**Data provided**
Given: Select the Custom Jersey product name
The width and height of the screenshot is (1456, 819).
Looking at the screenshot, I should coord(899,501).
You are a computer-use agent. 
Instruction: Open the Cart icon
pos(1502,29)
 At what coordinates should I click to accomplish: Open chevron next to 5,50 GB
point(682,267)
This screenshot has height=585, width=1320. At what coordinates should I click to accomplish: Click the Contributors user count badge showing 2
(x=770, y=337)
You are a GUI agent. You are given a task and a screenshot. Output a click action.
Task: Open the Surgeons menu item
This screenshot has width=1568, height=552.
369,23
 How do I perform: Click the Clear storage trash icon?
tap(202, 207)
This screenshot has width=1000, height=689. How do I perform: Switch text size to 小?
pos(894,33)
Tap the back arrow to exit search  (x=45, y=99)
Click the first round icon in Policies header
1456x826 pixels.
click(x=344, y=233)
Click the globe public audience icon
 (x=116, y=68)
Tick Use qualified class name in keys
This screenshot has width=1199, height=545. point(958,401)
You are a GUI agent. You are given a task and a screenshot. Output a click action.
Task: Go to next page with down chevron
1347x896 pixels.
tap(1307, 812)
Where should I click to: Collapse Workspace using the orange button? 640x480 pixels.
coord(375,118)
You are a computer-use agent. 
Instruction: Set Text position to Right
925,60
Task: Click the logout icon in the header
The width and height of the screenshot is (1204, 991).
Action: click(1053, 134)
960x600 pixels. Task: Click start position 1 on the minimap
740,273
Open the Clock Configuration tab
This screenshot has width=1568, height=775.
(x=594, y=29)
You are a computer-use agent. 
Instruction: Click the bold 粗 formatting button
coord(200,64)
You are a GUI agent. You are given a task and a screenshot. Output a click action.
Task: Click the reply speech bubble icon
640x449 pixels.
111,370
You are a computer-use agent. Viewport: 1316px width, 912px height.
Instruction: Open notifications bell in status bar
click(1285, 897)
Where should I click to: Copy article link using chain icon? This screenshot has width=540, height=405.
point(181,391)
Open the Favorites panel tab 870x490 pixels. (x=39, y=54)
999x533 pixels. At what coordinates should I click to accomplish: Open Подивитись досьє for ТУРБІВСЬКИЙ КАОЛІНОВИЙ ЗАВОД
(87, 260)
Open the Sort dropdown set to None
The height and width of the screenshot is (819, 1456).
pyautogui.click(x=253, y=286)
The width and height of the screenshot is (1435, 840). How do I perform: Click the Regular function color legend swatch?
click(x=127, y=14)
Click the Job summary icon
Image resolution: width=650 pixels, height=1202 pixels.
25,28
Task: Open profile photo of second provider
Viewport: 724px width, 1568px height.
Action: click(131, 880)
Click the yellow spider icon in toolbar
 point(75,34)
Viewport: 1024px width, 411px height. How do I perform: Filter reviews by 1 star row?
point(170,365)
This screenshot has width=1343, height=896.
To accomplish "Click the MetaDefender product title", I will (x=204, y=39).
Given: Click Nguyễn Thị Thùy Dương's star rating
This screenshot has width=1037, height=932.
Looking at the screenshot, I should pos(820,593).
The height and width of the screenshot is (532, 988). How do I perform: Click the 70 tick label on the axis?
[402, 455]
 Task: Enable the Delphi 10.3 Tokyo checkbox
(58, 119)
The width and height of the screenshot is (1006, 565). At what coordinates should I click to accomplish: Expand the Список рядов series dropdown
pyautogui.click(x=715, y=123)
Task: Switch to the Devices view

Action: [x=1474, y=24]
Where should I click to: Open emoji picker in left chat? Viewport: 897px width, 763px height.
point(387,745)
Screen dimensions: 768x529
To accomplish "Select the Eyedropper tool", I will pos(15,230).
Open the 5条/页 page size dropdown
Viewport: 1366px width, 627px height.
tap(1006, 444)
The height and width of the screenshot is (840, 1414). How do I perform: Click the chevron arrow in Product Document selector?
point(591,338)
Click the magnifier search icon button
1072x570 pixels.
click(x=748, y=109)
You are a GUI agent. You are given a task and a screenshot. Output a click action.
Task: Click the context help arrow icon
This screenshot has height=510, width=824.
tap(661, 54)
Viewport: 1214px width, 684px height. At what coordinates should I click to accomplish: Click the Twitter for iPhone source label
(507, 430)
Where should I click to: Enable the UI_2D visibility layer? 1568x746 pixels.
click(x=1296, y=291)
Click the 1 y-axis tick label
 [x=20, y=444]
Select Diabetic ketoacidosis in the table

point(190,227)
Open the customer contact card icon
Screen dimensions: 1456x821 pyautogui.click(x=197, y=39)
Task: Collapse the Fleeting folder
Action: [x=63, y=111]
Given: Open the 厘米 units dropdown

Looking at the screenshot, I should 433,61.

**Your objective**
Format every line of the items above as a Markdown table with the columns Row and Line, numbering the rows in order and leaving out blank lines.

**Exercise solution**
| Row | Line |
|---|---|
| 1 | Given: Select the Custom Jersey product name |
| 2 | The width and height of the screenshot is (1456, 819). |
| 3 | Looking at the screenshot, I should coord(899,501). |
| 4 | You are a computer-use agent.  |
| 5 | Instruction: Open the Cart icon |
| 6 | pos(1502,29) |
| 7 |  At what coordinates should I click to accomplish: Open chevron next to 5,50 GB |
| 8 | point(682,267) |
| 9 | This screenshot has height=585, width=1320. At what coordinates should I click to accomplish: Click the Contributors user count badge showing 2 |
| 10 | (x=770, y=337) |
| 11 | You are a GUI agent. You are given a task and a screenshot. Output a click action. |
| 12 | Task: Open the Surgeons menu item |
| 13 | This screenshot has width=1568, height=552. |
| 14 | 369,23 |
| 15 |  How do I perform: Click the Clear storage trash icon? |
| 16 | tap(202, 207) |
| 17 | This screenshot has width=1000, height=689. How do I perform: Switch text size to 小? |
| 18 | pos(894,33) |
| 19 | Tap the back arrow to exit search  (x=45, y=99) |
| 20 | Click the first round icon in Policies header |
| 21 | 1456x826 pixels. |
| 22 | click(x=344, y=233) |
| 23 | Click the globe public audience icon |
| 24 |  (x=116, y=68) |
| 25 | Tick Use qualified class name in keys |
| 26 | This screenshot has width=1199, height=545. point(958,401) |
| 27 | You are a GUI agent. You are given a task and a screenshot. Output a click action. |
| 28 | Task: Go to next page with down chevron |
| 29 | 1347x896 pixels. |
| 30 | tap(1307, 812) |
| 31 | Where should I click to: Collapse Workspace using the orange button? 640x480 pixels. |
| 32 | coord(375,118) |
| 33 | You are a computer-use agent.  |
| 34 | Instruction: Set Text position to Right |
| 35 | 925,60 |
| 36 | Task: Click the logout icon in the header |
| 37 | The width and height of the screenshot is (1204, 991). |
| 38 | Action: click(1053, 134) |
| 39 | 960x600 pixels. Task: Click start position 1 on the minimap |
| 40 | 740,273 |
| 41 | Open the Clock Configuration tab |
| 42 | This screenshot has width=1568, height=775. |
| 43 | (x=594, y=29) |
| 44 | You are a computer-use agent.  |
| 45 | Instruction: Click the bold 粗 formatting button |
| 46 | coord(200,64) |
| 47 | You are a GUI agent. You are given a task and a screenshot. Output a click action. |
| 48 | Task: Click the reply speech bubble icon |
| 49 | 640x449 pixels. |
| 50 | 111,370 |
| 51 | You are a computer-use agent. Viewport: 1316px width, 912px height. |
| 52 | Instruction: Open notifications bell in status bar |
| 53 | click(1285, 897) |
| 54 | Where should I click to: Copy article link using chain icon? This screenshot has width=540, height=405. |
| 55 | point(181,391) |
| 56 | Open the Favorites panel tab 870x490 pixels. (x=39, y=54) |
| 57 | 999x533 pixels. At what coordinates should I click to accomplish: Open Подивитись досьє for ТУРБІВСЬКИЙ КАОЛІНОВИЙ ЗАВОД |
| 58 | (87, 260) |
| 59 | Open the Sort dropdown set to None |
| 60 | The height and width of the screenshot is (819, 1456). |
| 61 | pyautogui.click(x=253, y=286) |
| 62 | The width and height of the screenshot is (1435, 840). How do I perform: Click the Regular function color legend swatch? |
| 63 | click(x=127, y=14) |
| 64 | Click the Job summary icon |
| 65 | Image resolution: width=650 pixels, height=1202 pixels. |
| 66 | 25,28 |
| 67 | Task: Open profile photo of second provider |
| 68 | Viewport: 724px width, 1568px height. |
| 69 | Action: click(131, 880) |
| 70 | Click the yellow spider icon in toolbar |
| 71 |  point(75,34) |
| 72 | Viewport: 1024px width, 411px height. How do I perform: Filter reviews by 1 star row? |
| 73 | point(170,365) |
| 74 | This screenshot has width=1343, height=896. |
| 75 | To accomplish "Click the MetaDefender product title", I will (x=204, y=39). |
| 76 | Given: Click Nguyễn Thị Thùy Dương's star rating |
| 77 | This screenshot has width=1037, height=932. |
| 78 | Looking at the screenshot, I should pos(820,593). |
| 79 | The height and width of the screenshot is (532, 988). How do I perform: Click the 70 tick label on the axis? |
| 80 | [402, 455] |
| 81 |  Task: Enable the Delphi 10.3 Tokyo checkbox |
| 82 | (58, 119) |
| 83 | The width and height of the screenshot is (1006, 565). At what coordinates should I click to accomplish: Expand the Список рядов series dropdown |
| 84 | pyautogui.click(x=715, y=123) |
| 85 | Task: Switch to the Devices view |
| 86 | Action: [x=1474, y=24] |
| 87 | Where should I click to: Open emoji picker in left chat? Viewport: 897px width, 763px height. |
| 88 | point(387,745) |
| 89 | Screen dimensions: 768x529 |
| 90 | To accomplish "Select the Eyedropper tool", I will pos(15,230). |
| 91 | Open the 5条/页 page size dropdown |
| 92 | Viewport: 1366px width, 627px height. |
| 93 | tap(1006, 444) |
| 94 | The height and width of the screenshot is (840, 1414). How do I perform: Click the chevron arrow in Product Document selector? |
| 95 | point(591,338) |
| 96 | Click the magnifier search icon button |
| 97 | 1072x570 pixels. |
| 98 | click(x=748, y=109) |
| 99 | You are a GUI agent. You are given a task and a screenshot. Output a click action. |
| 100 | Task: Click the context help arrow icon |
| 101 | This screenshot has height=510, width=824. |
| 102 | tap(661, 54) |
| 103 | Viewport: 1214px width, 684px height. At what coordinates should I click to accomplish: Click the Twitter for iPhone source label |
| 104 | (507, 430) |
| 105 | Where should I click to: Enable the UI_2D visibility layer? 1568x746 pixels. |
| 106 | click(x=1296, y=291) |
| 107 | Click the 1 y-axis tick label |
| 108 |  [x=20, y=444] |
| 109 | Select Diabetic ketoacidosis in the table |
| 110 | point(190,227) |
| 111 | Open the customer contact card icon |
| 112 | Screen dimensions: 1456x821 pyautogui.click(x=197, y=39) |
| 113 | Task: Collapse the Fleeting folder |
| 114 | Action: [x=63, y=111] |
| 115 | Given: Open the 厘米 units dropdown |
| 116 | Looking at the screenshot, I should 433,61. |